• **THE DATA**

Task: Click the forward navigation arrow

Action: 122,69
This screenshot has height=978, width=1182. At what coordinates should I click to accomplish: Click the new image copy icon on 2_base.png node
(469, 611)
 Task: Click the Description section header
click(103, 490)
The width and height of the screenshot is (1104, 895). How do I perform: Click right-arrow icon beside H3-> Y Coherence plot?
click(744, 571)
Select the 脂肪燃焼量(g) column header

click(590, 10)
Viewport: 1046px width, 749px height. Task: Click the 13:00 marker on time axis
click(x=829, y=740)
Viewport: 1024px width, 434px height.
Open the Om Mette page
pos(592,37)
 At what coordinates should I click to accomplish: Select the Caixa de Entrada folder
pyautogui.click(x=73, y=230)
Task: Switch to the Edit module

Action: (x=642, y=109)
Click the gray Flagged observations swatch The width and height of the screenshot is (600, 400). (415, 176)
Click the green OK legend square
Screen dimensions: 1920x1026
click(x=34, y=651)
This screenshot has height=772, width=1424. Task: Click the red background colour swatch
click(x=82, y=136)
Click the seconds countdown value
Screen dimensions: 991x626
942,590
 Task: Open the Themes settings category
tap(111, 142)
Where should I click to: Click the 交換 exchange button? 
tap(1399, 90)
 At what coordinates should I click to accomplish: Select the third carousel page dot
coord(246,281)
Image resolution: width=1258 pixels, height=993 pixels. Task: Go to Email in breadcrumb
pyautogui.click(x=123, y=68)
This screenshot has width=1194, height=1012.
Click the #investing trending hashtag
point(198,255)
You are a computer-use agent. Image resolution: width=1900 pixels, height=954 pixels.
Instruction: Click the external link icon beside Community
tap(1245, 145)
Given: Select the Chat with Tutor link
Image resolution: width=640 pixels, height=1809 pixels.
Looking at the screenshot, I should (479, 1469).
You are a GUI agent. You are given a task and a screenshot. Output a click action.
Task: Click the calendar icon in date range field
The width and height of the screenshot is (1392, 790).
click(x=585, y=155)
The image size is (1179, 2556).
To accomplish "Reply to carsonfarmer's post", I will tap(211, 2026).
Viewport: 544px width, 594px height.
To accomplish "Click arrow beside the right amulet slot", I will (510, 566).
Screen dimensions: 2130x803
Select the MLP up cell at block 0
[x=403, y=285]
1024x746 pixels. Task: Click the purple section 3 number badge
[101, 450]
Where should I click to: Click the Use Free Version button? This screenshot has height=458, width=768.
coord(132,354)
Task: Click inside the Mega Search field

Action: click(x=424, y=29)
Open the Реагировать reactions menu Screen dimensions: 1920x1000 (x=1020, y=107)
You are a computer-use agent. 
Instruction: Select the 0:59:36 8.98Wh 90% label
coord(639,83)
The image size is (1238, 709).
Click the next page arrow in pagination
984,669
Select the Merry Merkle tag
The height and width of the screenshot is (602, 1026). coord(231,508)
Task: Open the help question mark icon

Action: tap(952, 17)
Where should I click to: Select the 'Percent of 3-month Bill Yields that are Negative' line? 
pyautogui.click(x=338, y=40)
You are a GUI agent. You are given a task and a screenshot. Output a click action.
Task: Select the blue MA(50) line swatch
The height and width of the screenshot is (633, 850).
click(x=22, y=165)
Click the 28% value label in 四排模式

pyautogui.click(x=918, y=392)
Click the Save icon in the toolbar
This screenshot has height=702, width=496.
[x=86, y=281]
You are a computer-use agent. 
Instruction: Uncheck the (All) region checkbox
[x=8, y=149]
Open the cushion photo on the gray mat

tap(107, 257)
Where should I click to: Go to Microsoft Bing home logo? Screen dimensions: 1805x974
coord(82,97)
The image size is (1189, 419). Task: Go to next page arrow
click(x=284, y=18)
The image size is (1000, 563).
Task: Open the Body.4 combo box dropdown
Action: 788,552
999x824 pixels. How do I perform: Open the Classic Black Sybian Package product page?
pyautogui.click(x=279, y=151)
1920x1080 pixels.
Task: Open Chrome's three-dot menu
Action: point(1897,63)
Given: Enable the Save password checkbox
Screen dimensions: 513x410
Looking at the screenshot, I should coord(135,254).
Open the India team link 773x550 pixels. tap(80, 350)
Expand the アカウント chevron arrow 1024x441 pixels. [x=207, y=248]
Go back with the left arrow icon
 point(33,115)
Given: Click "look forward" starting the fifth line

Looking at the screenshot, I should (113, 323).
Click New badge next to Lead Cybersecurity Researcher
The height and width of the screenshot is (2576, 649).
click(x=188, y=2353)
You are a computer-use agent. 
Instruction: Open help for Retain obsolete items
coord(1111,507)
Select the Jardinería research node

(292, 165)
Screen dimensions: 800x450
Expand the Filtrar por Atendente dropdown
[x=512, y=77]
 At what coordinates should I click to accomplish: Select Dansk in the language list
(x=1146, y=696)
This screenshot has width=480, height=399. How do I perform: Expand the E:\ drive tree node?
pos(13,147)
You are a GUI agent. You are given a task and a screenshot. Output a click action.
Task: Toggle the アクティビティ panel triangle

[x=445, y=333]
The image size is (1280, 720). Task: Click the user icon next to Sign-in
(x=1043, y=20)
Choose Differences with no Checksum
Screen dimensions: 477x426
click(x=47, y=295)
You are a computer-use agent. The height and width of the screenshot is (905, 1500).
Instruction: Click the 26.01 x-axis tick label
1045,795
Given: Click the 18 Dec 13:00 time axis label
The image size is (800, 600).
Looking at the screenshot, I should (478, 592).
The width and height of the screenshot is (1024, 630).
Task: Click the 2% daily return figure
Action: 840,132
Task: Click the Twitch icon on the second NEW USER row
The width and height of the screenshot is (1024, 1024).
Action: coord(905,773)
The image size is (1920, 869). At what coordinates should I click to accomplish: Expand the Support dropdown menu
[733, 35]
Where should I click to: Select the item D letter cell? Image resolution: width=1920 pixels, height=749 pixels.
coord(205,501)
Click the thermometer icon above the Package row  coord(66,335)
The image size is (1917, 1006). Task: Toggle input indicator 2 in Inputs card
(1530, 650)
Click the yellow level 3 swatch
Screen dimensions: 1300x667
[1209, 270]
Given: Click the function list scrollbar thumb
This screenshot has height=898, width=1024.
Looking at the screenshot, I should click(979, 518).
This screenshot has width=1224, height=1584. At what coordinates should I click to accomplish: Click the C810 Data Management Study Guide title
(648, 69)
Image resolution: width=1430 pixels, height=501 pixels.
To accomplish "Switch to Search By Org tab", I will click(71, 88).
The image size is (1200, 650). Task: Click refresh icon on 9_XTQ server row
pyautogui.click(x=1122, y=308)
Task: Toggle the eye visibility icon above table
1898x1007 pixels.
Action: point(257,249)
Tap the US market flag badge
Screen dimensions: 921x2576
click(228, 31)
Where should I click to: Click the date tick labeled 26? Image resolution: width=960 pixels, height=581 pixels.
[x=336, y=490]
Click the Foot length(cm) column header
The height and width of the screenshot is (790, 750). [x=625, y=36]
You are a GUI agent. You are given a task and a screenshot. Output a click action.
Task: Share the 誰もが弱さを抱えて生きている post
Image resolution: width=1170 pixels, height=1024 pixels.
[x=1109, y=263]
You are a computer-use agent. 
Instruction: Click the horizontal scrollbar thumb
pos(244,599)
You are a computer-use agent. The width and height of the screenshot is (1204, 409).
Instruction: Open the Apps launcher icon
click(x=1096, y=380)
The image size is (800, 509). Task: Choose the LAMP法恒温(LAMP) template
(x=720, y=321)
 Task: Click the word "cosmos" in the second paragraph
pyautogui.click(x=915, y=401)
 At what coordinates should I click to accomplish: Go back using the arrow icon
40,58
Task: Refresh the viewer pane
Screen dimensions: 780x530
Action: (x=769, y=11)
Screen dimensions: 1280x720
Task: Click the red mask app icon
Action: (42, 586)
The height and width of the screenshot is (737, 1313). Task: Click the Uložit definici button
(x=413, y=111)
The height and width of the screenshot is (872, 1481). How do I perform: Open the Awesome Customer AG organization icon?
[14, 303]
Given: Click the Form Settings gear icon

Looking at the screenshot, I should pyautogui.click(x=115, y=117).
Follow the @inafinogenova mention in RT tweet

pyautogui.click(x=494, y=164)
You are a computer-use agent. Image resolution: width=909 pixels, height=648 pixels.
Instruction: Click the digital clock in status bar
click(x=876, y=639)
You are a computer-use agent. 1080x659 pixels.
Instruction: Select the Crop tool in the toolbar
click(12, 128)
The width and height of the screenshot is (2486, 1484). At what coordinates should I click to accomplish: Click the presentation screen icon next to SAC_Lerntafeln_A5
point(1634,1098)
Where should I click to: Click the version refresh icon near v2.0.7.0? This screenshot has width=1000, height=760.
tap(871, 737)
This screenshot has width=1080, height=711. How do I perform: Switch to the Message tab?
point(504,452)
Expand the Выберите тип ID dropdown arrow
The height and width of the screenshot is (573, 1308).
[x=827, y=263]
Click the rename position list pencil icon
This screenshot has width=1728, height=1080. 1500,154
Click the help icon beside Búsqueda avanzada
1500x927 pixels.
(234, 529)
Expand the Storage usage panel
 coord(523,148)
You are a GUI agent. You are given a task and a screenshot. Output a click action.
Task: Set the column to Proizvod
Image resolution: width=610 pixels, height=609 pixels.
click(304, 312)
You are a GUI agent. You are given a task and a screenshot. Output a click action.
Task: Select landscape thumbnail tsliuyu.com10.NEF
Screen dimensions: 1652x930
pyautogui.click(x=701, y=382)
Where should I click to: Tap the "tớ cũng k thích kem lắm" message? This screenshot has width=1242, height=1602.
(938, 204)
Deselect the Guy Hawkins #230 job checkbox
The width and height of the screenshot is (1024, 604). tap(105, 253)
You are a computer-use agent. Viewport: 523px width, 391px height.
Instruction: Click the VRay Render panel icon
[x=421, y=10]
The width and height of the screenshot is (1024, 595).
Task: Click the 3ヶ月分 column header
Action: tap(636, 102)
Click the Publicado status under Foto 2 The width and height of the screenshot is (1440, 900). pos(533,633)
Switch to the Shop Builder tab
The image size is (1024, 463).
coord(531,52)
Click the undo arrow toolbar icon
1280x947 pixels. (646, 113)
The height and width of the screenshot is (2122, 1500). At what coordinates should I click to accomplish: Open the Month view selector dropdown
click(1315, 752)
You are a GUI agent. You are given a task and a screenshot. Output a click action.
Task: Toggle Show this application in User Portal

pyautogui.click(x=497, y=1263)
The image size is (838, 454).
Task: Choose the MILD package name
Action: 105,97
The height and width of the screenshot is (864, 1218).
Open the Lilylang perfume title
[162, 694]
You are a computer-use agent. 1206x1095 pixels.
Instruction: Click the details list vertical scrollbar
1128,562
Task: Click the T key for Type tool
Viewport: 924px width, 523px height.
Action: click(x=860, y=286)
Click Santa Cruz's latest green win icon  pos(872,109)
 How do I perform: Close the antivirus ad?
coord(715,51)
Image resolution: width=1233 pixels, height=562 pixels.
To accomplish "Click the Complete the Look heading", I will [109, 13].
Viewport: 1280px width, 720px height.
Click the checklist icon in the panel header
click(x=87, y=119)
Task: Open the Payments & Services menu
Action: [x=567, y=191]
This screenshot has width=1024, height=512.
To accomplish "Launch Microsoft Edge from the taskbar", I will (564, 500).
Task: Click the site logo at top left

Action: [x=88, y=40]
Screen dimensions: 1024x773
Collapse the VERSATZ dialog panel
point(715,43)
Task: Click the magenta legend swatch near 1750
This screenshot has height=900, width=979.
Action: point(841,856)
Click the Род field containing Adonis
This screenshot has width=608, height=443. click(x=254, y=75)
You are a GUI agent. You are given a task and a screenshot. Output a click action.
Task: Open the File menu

• **TASK DESCRIPTION**
Please write out, exactly as they appear, the lines from the one containing "Collapse the VERSATZ dialog panel" through the last line of the records above, and nothing more.

• **PROBLEM SOLUTION**
Collapse the VERSATZ dialog panel
point(715,43)
Task: Click the magenta legend swatch near 1750
This screenshot has height=900, width=979.
Action: point(841,856)
Click the Род field containing Adonis
This screenshot has width=608, height=443. click(x=254, y=75)
You are a GUI agent. You are given a task and a screenshot. Output a click action.
Task: Open the File menu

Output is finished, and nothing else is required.